Bland, 958 S.W.2d at 660. Our supreme court has held that factors demonstrating the existence of premeditation include, but are not limited to, the following: the declaration of the intent to kill, the procurement of a weapon, the use of a deadly weapon upon an unarmed victim, the fact that the killing was particularly cruel, the infliction of multiple wounds, the making of preparations before the killing for the purpose of concealing the crime, the destruction or secretion of evidence, and calmness immediately after the killing. State v. Jackson,
173 S.W.3d 401, 409 (Tenn. 2005); State v. Nichols,
24 S.W.3d 297, 302 (Tenn. 2000). Additional factors cited by this court from which a jury may infer premeditation include lack of provocation by the victim and the defendant’s failure to render aid to the victim. See State v. Lewis,
36 S.W.3d 88, 96 (Tenn. Crim. App. 2000). Further, “[e]stablishment of a motive for the killing is a factor from which the jury may infer premeditation.” State v. Leach,
148 S.W.3d 42, 54 (Tenn. 2004). The Defendant argues that evidence showed that the Defendant “exchanged fire at least with one other shooter,” and therefore, the State did not prove beyond a reasonable doubt that it was a bullet from his gun that struck Ms. Brown. Additionally, the Defendant cites to his own testimony at trial as evidence that he did not act “with premeditation and intent to kill Uniqua Brown, or for that matter, . . . anyone else at the [Brown-]Maples’ residence.” According to the Defendant, the record demonstrates that he went to the home “with only the intent to try to retrieve the money” that had been taken from his brother during the robbery the prior evening. However, we agree with the -44- State that the evidence, when viewed in the light most favorable to it, establishes that it was the Defendant who shot Ms. Brown and that he did so with premeditation and intent to kill.
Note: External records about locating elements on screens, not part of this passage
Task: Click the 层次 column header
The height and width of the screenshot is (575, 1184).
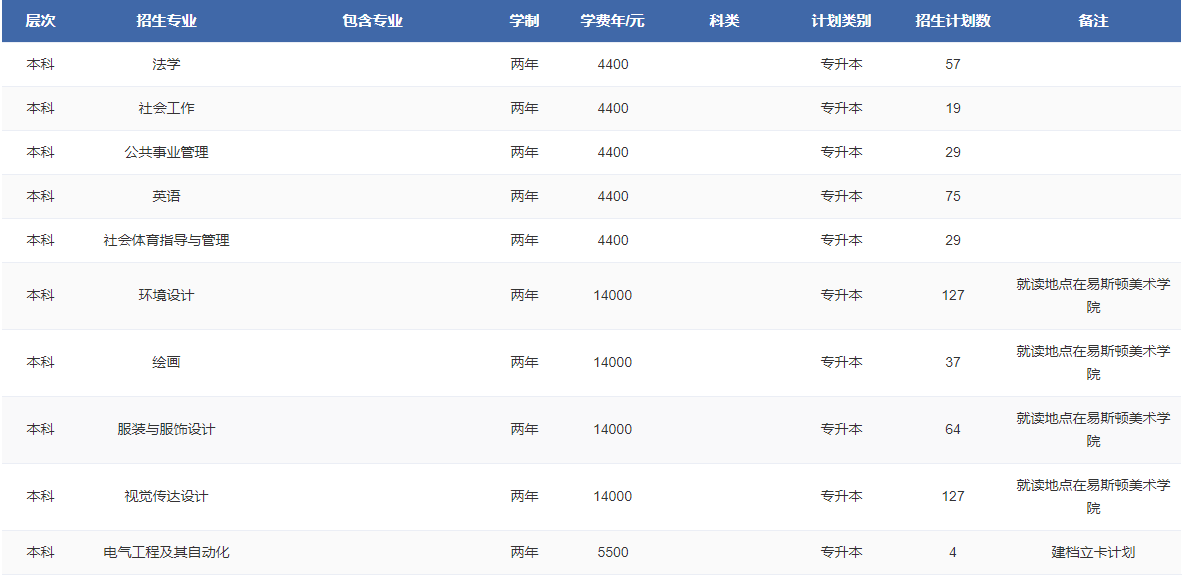Action: point(40,21)
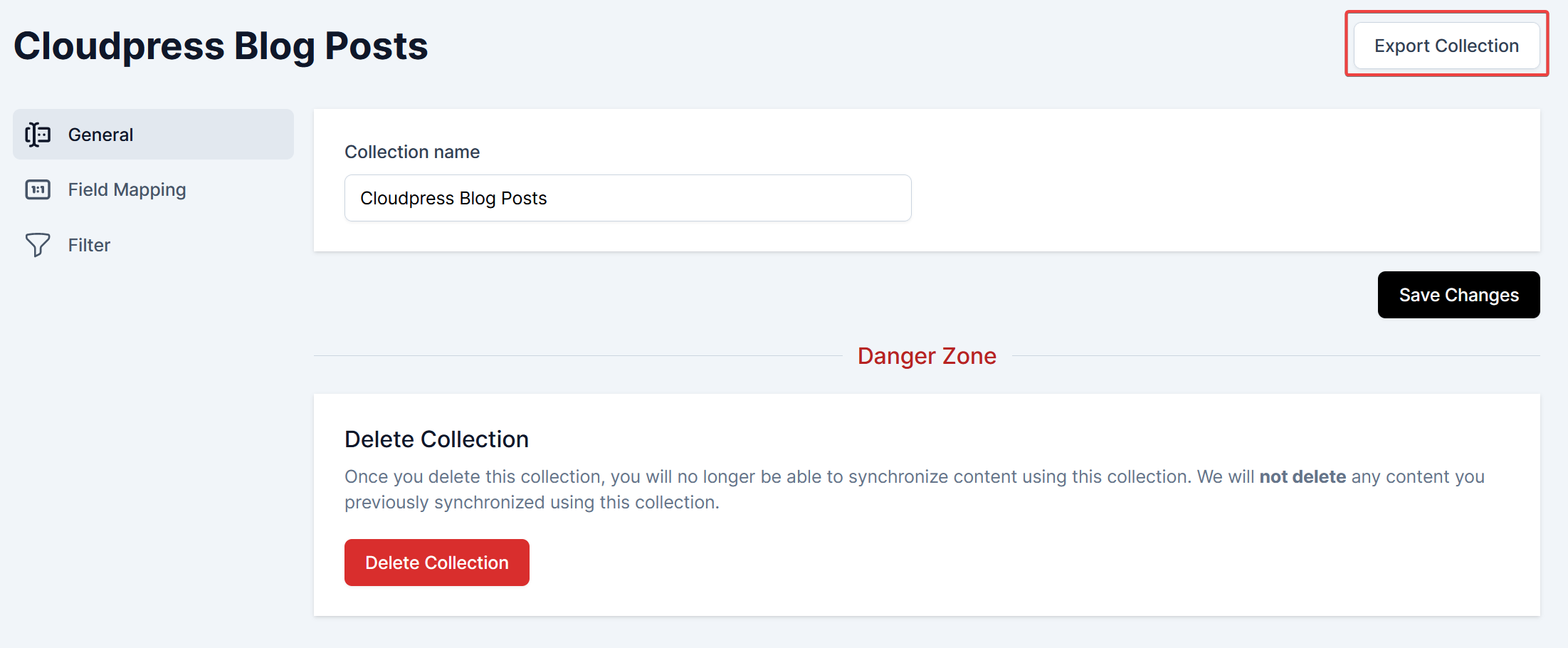The image size is (1568, 648).
Task: Click the Delete Collection section heading
Action: tap(436, 439)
First, the evidence did not conclusively establish that anyone else shot that day. The Defendant, himself, was unable to testify with certainty if the man he saw pointing a gun fired at him. Mr. Maples was unable to state for sure that Mr. Dixson shot his .45 that day. Regardless, forensic evidence established that all of the bullets that entered the Chevy Caprice came from the street, where the Defendant was the only shooter. The Defendant submits that the medical examiner’s testimony established “that Ms. Brown was killed by a bullet ricochet.” However, this is an improper characterization of her testimony. Dr. Mileusnic-Polchan stated, “[T]here are a couple of interesting findings here that might point toward the existence of an intermediate target, that the bullet hit something else before reaching Uniqua’s body.” Ms. Brown was seated in the front seat of the Chevy; any bullet that struck her would have first passed through the exterior of the car. Dr. Mileusnic-Polchan concluded that Ms. Brown was shot in the back while leaning forward. Moreover, the Defendant, during his own testimony, acquiesced that the bullet that killed Ms. Brown must have come from his weapon. Additionally, we note that whether a defendant was acting in self-defense is a question of fact for the jury.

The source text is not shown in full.